•Governors wonder why W’Bank/IMF failed to raise alarm

 

From Juliana Taiwo-Obalonye, Abuja

Returning and incoming governors on Wednesday,  criticised Nigeria’s mounting debt, with some expressing concern that the nation might collapse if urgent steps were not taken to halt the trend.

Rising from the just concluded 2023 induction Programme for governors, organised by the Nigeria Governors Forum (NGF), some governors expressed the view that the country cannot continue to borrow perpetually.

The governors were responding to the warnings by Director- General of World Trade Organisation, (WTO), Ngozi Okonjo – Iweala, that the incoming and re- elected  governors must be mindful of acquiring huge debt profile for their various states across the country.

She had at the opening of the induction, said it has become imperative for governors to focus on debt management because the country has challenges on the fiscal, debt and monetary policy fronts as the nation’s  gross debt level had risen from N19.3 trillion in 2015 to $N91.6 trillion in 2023, adding that the Debt-to-GDP ratio has almost doubled from 20 percent to 39 percent over the same period.

The Governor of Bauchi state, Bala Mohammed, for instance, bemoaned the fact that the nation’s debt service costs accounted for 95percent of its income and issued a dire warning that without action, the nation would collapse.

He also questioned why, when the debts rose above the acceptable level, the World Bank did not alert the country’s economic managers.

“Honestly, you heard me ask a question. I wonder what the world bank is doing. Apart from giving us grants, assistance in SFTAS and of course loans they should be able to raise a red flag, they should be able to tell the managers of our economy that we cannot continue to borrow endlessly.

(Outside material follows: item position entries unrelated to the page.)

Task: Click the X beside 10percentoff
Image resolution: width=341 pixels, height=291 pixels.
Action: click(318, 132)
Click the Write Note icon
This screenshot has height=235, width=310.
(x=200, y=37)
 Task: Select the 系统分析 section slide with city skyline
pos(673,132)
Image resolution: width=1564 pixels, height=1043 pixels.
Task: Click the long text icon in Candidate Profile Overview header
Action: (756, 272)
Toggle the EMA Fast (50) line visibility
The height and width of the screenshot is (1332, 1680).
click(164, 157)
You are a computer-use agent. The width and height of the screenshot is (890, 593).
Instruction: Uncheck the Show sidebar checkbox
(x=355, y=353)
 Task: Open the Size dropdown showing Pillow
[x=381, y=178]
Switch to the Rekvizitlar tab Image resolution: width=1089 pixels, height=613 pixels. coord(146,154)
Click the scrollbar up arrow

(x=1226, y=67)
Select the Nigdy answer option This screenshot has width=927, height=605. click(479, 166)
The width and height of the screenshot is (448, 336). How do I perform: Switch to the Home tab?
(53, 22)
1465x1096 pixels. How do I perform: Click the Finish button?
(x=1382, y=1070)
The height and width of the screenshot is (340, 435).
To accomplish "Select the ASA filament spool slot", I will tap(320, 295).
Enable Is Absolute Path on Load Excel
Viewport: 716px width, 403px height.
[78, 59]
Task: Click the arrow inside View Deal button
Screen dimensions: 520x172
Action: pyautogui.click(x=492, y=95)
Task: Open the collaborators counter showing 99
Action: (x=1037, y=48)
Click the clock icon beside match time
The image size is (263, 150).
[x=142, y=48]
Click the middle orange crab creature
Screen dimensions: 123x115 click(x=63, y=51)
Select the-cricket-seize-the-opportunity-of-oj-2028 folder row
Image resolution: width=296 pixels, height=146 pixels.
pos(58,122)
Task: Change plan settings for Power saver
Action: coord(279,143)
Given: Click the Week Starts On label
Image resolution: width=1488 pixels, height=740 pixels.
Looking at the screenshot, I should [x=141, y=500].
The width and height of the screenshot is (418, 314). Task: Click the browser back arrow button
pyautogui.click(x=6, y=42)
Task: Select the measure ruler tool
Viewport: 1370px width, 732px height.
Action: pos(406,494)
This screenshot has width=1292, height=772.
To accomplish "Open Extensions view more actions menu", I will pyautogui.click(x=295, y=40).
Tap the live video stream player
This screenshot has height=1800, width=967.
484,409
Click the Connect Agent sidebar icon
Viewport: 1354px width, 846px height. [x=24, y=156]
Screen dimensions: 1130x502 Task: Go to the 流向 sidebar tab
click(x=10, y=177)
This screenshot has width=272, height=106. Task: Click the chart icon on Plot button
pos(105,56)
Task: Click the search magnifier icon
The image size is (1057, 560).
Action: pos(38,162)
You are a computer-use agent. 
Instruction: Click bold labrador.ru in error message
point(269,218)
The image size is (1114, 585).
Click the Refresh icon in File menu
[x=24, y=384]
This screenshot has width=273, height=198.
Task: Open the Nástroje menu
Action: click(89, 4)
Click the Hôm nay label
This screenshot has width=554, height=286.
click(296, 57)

“Our debt servicing requirement is about 95per cent of the country’s revenue. And so the states are affected by this macro economic reality. The oil  proceeds are not being shared. And we’re here celebrating success, what success? We are going to go under unless we do something inward to really correct our own perception, our own notions and our own approaches to the management of the economy of the country.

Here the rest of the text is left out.